Apropos of nothing, I was looking at the upcoming schedule. A few notes/questions:
To your first point, ND played 4 ACC opponents in 2014, the first year of the deal, and 6 in 2015. ND unsuccessfully tried to get out of the @ Arizona State game at the onset of the ACC deal (having already canceled the planned 2017 home game in what was supposed to be a Shamrock/home/home series).
I suspect without much evidence that ND made some inquiries about moving UNLV to “Week Zero” – UNLV plays @ Hawaii and is therefore eligible to play that week – but UNLV elected to play an FCS opponent that week instead. The schedule was released abnormally late, so that’s what led to my skepticism. 10/22 then would’ve been a well-positioned second bye week. Didn’t work out.
The ACC scheduling can be uneven with no logical rhyme or reason, but I think it all evens out eventually. The next two ND/Clemson games after this year (2023, 2027) are @Clemson, for instance.
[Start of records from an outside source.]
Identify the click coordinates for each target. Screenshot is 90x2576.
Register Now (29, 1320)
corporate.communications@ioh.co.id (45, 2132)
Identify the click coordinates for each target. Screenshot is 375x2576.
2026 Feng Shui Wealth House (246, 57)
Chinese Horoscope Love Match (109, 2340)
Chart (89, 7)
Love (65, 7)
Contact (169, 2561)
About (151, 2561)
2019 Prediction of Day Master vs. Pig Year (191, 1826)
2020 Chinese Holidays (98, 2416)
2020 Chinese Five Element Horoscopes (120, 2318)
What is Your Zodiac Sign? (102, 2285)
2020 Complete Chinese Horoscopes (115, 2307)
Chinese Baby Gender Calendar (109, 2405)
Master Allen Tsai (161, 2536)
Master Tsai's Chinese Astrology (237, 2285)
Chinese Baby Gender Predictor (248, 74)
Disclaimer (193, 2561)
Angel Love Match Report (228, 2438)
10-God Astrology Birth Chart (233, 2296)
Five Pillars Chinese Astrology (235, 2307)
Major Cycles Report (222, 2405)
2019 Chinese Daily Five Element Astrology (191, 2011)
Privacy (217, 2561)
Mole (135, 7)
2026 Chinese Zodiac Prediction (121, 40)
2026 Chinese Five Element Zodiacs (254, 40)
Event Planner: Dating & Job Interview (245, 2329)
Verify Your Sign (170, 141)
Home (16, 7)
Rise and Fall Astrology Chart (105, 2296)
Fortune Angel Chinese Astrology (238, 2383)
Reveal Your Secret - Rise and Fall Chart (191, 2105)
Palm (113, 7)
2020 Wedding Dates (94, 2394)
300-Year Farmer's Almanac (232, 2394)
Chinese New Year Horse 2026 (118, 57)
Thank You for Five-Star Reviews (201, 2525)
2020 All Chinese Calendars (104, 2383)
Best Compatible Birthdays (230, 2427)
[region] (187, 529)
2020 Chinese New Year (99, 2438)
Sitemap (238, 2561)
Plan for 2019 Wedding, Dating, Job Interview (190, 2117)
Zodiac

Assuming Clemson is still in the ACC by then.
UVA makes two straight trips to ND in 2024 and 2026 with no ND @ UVA game until 2031. There hasn’t been NC State/ND since 2017 and won’t happen again until 2023. There hasn’t been a ND/Syracuse game since 2018, there is one this year, and won’t be another until 2025. ND/Wake play every single year (just kidding, only feels that way). Just quirks of how they fit it together, I suppose.
“There hasn’t been a ND/Syracuse game since 2018, there is one this year, and won’t be another until 2025.”
Funny, I had the same thought – the 2018 game was the Yankee Stadium Shamrock Series, and before that, ND hadn’t hosted Syracuse since 2008 (#allegedly).
But no, final game of the 2020 season, Syracuse came to South Bend. Might have been the game where, like, 3 Syracuse QBs combined to go 4-35 for 26 yards or something stupid like that.
Tragic news as Paul Duncan passed away on Friday while out on a run in his neighborhood.